The girl, in the meantime, had been staring at them in stark bewilderment. She looked down into the valley, realization dawning, then frowned daintily at the four men. Her blue eyes caught those of Curwood. She continued to gaze at him interestedly.
Curwood flushed and cleared his throat. Rand
grinned in a preoccupied way. The girl’s eyes suddenly flicked to Ramon and grew icy, offended, at his insolent frank stare which travelled ceaselessly from her toes to her face.
Ramon stirred. “But gold!” he queried. “Did you find gold down there, Senor Curwood?”
“Gold!” scoffed the latter. “Who cares about gold? There’s people down there, man—strange buildings, mysterious machines.” He turned to Rand. “Doc, if this girl revived, the others should. I’ll go down there and bring them up one by one. However they got into the Blue Mist, they couldn’t have any reason for staying in it forever. And—”
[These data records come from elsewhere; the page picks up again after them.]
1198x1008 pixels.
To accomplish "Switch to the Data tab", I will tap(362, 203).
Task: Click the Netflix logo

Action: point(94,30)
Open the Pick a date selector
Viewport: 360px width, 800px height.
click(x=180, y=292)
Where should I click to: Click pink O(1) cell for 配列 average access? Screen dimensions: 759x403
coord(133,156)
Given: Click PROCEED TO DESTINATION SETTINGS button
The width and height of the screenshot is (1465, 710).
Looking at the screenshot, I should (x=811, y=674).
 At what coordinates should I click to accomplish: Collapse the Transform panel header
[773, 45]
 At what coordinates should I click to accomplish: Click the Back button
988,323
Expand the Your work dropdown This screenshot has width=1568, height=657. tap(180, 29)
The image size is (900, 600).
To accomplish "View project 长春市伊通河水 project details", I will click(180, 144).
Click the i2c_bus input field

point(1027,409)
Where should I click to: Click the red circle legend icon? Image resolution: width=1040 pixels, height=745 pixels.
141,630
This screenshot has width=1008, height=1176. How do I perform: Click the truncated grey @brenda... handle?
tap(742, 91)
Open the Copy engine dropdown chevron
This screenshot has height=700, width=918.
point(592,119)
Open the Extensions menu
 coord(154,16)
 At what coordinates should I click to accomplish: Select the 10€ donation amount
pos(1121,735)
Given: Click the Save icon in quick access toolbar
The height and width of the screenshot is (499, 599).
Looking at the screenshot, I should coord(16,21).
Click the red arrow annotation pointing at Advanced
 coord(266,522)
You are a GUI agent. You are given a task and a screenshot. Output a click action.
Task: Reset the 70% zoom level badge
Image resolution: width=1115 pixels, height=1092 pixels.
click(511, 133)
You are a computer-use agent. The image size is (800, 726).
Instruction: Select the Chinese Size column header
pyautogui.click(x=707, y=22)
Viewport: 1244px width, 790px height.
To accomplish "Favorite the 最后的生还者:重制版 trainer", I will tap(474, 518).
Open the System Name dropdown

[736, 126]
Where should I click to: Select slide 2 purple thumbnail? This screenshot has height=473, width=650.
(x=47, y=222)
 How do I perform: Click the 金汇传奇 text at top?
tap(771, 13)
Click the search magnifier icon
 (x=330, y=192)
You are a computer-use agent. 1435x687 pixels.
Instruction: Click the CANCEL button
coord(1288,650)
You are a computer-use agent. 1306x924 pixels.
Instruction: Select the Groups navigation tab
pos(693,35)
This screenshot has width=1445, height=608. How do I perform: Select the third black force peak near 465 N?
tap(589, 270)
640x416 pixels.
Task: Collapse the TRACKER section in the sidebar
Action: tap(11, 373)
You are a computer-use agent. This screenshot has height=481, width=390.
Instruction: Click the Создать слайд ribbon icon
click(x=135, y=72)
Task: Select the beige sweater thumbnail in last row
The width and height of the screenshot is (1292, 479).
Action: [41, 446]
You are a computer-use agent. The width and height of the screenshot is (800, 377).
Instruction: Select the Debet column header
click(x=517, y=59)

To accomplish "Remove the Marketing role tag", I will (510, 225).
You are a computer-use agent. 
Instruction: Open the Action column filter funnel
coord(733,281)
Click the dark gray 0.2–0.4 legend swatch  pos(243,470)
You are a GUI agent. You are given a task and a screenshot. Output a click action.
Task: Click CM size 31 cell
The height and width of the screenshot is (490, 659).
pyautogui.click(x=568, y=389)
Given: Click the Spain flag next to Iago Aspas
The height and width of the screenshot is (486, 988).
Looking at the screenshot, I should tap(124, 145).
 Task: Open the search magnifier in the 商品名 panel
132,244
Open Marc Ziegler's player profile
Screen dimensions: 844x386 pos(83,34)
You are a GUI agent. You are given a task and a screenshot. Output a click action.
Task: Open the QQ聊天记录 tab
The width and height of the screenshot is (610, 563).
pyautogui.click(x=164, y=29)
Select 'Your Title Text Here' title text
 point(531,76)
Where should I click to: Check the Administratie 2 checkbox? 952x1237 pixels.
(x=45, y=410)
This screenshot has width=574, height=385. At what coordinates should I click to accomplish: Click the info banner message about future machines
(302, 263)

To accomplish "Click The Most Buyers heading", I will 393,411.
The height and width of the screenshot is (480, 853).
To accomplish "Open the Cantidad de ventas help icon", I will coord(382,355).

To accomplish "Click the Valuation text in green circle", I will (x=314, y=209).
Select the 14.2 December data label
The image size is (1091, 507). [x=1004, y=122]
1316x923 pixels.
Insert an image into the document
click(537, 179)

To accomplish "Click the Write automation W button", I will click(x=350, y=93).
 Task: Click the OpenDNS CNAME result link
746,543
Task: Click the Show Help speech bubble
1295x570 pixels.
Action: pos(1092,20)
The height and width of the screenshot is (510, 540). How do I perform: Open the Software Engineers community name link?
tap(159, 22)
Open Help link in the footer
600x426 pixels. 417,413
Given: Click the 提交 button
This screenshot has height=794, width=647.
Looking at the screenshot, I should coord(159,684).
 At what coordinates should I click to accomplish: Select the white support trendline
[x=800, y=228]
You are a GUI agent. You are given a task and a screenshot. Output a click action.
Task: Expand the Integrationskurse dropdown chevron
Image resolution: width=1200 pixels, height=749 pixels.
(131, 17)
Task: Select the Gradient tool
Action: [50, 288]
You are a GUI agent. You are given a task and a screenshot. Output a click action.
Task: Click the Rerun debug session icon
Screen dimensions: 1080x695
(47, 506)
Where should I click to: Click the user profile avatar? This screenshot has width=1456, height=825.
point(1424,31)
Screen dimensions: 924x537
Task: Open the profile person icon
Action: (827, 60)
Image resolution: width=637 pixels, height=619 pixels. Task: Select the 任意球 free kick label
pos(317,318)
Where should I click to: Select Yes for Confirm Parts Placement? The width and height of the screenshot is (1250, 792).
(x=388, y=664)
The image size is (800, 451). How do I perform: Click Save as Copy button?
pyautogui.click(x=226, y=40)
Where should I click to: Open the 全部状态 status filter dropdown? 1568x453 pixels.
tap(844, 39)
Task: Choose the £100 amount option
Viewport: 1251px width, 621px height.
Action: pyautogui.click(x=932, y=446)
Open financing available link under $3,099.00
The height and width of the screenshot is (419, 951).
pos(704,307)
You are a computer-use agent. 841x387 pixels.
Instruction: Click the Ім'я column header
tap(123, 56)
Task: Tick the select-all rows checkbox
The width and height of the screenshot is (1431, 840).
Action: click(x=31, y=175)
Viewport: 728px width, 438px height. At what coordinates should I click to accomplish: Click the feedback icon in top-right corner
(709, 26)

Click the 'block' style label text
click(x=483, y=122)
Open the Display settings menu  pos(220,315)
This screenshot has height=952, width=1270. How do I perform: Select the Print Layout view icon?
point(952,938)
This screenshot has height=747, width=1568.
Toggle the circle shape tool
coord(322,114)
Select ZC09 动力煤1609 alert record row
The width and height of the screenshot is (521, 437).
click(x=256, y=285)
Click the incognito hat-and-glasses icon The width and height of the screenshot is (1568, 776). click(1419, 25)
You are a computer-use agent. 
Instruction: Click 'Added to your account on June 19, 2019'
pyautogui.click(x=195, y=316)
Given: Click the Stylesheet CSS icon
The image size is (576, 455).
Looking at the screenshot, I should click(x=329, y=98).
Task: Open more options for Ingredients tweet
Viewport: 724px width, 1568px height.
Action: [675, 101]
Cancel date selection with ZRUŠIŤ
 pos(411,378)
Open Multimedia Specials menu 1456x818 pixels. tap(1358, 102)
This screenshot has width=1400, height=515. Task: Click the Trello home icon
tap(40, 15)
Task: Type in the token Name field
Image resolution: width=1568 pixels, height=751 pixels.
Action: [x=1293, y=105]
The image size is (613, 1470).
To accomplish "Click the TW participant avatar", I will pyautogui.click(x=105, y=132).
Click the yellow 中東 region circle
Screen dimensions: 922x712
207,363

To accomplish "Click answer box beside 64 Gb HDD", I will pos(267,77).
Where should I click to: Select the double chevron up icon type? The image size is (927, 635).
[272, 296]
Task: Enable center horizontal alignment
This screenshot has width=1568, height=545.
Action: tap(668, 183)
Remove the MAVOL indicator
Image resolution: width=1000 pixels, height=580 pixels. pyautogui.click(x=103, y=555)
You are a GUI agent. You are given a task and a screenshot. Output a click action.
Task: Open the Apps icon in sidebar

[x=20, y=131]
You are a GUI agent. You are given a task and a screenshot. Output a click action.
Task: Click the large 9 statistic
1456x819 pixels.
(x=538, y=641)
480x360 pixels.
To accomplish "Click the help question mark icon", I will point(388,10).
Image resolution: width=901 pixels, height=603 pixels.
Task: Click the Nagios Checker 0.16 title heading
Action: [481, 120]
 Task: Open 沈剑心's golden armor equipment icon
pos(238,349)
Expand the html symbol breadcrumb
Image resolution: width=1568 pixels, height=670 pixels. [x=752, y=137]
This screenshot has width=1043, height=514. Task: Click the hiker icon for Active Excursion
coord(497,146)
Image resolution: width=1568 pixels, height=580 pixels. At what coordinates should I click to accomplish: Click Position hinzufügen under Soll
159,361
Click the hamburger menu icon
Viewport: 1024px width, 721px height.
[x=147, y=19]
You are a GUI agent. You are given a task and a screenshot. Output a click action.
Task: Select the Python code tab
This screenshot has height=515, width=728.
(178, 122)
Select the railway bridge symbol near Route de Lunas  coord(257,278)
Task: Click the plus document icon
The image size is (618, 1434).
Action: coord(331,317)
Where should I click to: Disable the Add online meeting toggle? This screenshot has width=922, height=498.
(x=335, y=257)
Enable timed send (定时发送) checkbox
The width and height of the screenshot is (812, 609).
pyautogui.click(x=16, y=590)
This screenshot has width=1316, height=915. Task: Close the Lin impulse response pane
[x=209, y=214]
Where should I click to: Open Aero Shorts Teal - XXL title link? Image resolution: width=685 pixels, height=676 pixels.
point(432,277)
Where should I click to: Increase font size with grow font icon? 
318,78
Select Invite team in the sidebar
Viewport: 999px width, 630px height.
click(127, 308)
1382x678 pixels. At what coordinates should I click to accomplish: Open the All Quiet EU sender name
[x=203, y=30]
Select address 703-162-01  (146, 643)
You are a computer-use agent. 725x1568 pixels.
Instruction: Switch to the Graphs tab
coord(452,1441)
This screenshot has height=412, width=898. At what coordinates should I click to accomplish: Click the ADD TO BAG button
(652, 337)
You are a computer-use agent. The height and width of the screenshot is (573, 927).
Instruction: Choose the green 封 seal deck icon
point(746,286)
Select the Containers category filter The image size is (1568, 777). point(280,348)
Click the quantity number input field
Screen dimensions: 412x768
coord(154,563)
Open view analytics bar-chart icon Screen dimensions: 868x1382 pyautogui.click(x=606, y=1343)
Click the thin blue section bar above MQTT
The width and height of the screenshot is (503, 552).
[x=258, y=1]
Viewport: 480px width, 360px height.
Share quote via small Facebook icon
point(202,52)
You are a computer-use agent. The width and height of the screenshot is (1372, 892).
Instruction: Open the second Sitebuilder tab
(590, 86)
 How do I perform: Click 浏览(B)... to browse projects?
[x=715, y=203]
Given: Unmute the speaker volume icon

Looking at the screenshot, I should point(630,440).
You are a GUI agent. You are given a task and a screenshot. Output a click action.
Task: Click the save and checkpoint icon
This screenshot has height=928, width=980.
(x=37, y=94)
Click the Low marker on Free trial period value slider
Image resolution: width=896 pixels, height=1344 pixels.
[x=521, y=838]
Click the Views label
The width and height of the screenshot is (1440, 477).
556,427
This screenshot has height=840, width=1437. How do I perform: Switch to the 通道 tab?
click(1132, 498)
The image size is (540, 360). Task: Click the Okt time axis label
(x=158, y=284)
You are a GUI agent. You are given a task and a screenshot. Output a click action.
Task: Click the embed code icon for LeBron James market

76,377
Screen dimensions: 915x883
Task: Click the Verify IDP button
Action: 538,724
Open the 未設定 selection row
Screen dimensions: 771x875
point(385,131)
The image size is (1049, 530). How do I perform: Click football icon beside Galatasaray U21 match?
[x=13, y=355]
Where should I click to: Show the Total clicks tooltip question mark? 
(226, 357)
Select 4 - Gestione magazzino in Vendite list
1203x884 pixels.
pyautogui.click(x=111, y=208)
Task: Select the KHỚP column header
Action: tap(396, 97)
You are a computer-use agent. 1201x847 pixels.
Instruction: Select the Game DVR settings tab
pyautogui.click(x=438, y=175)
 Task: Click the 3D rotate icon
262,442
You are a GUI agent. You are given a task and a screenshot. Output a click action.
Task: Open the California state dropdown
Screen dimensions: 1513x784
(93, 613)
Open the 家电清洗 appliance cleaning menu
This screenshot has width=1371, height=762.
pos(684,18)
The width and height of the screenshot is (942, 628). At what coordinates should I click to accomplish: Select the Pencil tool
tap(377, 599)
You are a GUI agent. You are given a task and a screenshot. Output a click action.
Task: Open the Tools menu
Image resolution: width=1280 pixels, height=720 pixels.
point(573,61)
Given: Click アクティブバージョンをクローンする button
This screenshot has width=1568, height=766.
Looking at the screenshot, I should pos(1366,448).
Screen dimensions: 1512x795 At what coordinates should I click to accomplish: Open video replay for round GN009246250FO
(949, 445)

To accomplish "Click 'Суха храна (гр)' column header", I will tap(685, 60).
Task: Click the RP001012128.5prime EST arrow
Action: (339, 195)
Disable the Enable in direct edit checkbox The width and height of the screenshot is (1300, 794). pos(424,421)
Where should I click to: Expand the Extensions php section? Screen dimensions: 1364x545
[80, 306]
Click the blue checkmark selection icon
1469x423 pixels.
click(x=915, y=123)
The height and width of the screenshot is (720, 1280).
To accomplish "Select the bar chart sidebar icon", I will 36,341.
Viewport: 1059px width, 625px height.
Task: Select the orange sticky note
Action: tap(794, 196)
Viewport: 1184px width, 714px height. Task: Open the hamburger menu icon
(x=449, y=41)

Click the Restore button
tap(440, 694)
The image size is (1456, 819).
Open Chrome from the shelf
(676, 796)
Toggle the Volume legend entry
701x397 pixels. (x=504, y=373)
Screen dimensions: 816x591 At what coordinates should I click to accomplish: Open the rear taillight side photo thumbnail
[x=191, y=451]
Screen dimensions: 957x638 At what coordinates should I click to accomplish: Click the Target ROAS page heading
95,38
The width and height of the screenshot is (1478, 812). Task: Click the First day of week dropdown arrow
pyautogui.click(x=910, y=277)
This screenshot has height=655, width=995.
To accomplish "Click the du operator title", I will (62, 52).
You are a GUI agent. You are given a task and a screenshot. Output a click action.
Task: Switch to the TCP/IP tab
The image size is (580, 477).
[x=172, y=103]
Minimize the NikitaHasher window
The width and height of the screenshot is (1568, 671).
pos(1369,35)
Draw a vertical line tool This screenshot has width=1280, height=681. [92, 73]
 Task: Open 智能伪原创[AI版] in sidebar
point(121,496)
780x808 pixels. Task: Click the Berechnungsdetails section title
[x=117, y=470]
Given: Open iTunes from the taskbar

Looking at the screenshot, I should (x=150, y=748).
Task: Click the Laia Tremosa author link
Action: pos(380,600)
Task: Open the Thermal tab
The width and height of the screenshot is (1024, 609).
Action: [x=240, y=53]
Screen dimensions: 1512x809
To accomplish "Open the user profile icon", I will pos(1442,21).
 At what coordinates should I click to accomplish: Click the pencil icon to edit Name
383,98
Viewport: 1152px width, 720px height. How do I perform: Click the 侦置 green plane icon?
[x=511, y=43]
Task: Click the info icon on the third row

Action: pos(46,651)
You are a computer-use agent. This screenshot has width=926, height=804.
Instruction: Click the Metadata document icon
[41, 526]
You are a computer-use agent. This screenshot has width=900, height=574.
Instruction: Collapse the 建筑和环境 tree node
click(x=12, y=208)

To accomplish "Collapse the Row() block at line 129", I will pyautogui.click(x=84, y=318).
A slight cry from the girl interrupted him. She had listened intently while he talked and now she clearly enunciated a few words, looking from one to another for comprehension. The four men stared at her blankly. She frowned, but spoke again.
Rand listened to the strange liquid tones, straining to understand. Somehow, he seemed almost able to. Several of her syllables and inflections were strangely familiar, yet annoyingly escaped his comprehension. It was as though his subconscious mind understood.
“Her words almost—” began Ramon. He too had been listening intently, baffled.
Then a thought struck Rand. Rapidly, he spoke to the girl in Spanish. At her doubtful glance he switched to Latin, stumbling over the difficult words and phrases.
The girl nodded eagerly now, and when Rand tried the few words of Arabic and Greek he knew, she sprang erect with a glad cry. She spoke now, while Rand listened intently. After a moment he shook his head, still puzzled, and motioned for her to sit down.
“Speak her lingo?” asked Curwood eagerly.
“Yes and no!” retorted Rand. “Listen to this, Tom. She can partly understand my Latin, Greek, Arabic, etc., but I can’t grasp her language, except for a word here and there. Why? Because she speaks the basic mother tongue of all modern speech! She can recognize the meaning behind my words because they are variations of her tongue. But I can’t quite make sense out of hers because I never knew the basic language.”
“Well, that helps,” said Tom slowly. “Though I don’t see how you’ll find out anything if she can’t answer.”
Rand, however, still looked dazed, shaken. “But do you know what it means, Tom? The basic mother tongue, which must include Chinese, Sanskrit, etc., goes back—and back! Thousands of years. Before the schism of the Mongolid, Hamitic and Caucasian races and languages came about. It is like finding the missing link, parental stock of man and ape. Thousands and thousands of years—”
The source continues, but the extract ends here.